→ Exercise description: Your output is one number, the count of lines in the listing below that hold the word "computer".

→ Dataset records:

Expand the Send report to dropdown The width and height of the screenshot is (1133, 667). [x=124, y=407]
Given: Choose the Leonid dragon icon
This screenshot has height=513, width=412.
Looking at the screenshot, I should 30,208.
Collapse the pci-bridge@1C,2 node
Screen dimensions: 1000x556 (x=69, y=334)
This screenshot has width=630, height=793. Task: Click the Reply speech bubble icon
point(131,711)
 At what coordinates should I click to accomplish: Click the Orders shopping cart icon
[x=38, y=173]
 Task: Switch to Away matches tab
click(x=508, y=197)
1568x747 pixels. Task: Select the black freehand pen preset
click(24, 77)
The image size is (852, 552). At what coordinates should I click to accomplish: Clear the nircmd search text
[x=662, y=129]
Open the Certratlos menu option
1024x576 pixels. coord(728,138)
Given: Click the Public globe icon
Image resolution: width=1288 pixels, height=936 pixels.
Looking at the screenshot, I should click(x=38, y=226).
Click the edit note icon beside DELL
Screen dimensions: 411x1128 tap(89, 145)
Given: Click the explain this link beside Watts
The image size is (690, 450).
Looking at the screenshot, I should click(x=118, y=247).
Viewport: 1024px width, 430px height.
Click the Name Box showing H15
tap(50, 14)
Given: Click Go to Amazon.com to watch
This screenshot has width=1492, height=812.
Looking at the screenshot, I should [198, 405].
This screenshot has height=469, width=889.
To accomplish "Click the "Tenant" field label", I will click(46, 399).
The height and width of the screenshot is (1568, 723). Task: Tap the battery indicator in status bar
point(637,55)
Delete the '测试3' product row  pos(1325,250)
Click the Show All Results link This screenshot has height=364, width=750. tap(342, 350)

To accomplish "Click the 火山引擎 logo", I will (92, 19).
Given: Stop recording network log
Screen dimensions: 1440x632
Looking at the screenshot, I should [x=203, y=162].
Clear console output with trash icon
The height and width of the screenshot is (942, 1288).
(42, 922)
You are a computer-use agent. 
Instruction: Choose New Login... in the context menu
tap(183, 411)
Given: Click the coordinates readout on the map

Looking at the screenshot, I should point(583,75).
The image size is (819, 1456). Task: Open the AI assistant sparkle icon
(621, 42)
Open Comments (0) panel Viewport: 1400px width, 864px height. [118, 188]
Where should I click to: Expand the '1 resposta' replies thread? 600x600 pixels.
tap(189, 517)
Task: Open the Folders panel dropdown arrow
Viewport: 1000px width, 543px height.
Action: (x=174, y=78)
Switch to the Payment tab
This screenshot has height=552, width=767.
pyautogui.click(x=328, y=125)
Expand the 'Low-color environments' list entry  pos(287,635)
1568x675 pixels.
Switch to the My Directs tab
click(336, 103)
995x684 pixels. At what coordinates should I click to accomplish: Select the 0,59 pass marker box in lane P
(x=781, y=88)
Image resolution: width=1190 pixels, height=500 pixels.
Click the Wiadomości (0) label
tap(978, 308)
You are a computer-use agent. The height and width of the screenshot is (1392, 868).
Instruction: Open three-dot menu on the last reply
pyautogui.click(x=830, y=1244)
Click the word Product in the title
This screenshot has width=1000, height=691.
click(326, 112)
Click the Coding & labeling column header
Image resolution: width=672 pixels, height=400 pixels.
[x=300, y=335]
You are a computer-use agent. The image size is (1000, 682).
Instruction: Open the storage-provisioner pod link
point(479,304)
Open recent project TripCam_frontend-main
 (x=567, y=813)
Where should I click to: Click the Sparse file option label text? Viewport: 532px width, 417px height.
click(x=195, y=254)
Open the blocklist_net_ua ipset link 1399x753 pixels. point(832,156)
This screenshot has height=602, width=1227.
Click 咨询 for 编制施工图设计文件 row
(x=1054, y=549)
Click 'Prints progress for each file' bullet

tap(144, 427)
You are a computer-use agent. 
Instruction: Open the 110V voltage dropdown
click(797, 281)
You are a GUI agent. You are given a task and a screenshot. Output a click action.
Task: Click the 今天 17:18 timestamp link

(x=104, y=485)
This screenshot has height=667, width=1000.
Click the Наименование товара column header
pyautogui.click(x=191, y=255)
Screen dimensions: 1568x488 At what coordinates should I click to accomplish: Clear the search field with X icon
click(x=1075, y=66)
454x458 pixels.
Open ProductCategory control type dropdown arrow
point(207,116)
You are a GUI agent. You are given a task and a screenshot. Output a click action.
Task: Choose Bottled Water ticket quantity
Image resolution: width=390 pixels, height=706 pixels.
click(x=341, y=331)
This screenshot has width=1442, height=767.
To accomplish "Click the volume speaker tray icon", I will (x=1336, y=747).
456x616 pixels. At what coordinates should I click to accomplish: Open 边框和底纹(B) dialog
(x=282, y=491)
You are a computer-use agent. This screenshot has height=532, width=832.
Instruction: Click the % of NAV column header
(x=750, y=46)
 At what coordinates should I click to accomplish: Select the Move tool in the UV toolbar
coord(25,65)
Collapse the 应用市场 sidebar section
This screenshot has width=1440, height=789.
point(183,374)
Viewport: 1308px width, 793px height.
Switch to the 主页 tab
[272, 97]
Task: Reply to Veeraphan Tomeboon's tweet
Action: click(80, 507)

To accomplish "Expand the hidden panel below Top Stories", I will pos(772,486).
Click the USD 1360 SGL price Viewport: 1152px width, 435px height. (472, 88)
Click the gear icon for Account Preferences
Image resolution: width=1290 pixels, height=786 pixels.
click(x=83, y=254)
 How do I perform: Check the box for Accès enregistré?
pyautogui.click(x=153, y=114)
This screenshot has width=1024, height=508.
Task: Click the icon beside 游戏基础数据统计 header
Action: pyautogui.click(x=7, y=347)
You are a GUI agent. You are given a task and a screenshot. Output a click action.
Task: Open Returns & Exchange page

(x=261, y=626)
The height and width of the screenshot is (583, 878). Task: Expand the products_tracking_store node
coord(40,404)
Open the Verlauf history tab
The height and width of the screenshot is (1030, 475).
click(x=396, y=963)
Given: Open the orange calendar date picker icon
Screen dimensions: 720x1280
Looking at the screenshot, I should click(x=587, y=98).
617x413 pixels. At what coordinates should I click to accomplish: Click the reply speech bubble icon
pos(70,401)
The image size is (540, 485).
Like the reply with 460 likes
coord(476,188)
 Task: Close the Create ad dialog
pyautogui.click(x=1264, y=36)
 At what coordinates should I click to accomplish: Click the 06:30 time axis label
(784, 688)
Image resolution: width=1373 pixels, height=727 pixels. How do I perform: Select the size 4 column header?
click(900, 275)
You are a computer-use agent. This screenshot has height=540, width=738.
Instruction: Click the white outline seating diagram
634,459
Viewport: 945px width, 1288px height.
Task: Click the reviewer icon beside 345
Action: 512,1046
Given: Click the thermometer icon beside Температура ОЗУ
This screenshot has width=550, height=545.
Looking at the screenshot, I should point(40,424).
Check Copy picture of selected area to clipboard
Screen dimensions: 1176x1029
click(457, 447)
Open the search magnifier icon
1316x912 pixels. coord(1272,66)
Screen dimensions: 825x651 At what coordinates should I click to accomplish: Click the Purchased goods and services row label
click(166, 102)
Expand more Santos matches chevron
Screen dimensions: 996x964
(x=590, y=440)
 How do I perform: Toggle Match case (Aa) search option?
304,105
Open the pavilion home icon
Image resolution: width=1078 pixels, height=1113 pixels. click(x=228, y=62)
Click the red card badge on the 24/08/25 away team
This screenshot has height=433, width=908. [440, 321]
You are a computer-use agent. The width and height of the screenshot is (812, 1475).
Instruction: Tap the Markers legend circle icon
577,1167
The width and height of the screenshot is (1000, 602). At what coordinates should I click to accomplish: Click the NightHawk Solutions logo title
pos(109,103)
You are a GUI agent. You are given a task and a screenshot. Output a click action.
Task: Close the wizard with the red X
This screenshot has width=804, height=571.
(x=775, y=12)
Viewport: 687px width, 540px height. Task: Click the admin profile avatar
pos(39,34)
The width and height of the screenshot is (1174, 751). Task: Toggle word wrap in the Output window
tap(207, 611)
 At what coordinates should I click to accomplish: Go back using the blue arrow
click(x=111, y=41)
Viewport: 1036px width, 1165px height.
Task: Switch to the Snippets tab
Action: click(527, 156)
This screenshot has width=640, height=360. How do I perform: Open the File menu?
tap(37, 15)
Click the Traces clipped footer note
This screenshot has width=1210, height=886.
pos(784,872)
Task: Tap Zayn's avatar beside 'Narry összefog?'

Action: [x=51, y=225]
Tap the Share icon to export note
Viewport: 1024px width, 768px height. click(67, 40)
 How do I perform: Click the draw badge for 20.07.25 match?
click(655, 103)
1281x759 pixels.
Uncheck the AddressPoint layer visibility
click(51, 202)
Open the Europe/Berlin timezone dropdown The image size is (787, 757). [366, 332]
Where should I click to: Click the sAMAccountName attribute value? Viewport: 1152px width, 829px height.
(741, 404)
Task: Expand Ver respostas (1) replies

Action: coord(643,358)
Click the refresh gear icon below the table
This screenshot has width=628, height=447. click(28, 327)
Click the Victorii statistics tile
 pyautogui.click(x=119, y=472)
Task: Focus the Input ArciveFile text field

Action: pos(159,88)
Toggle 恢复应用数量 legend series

→ Response: 7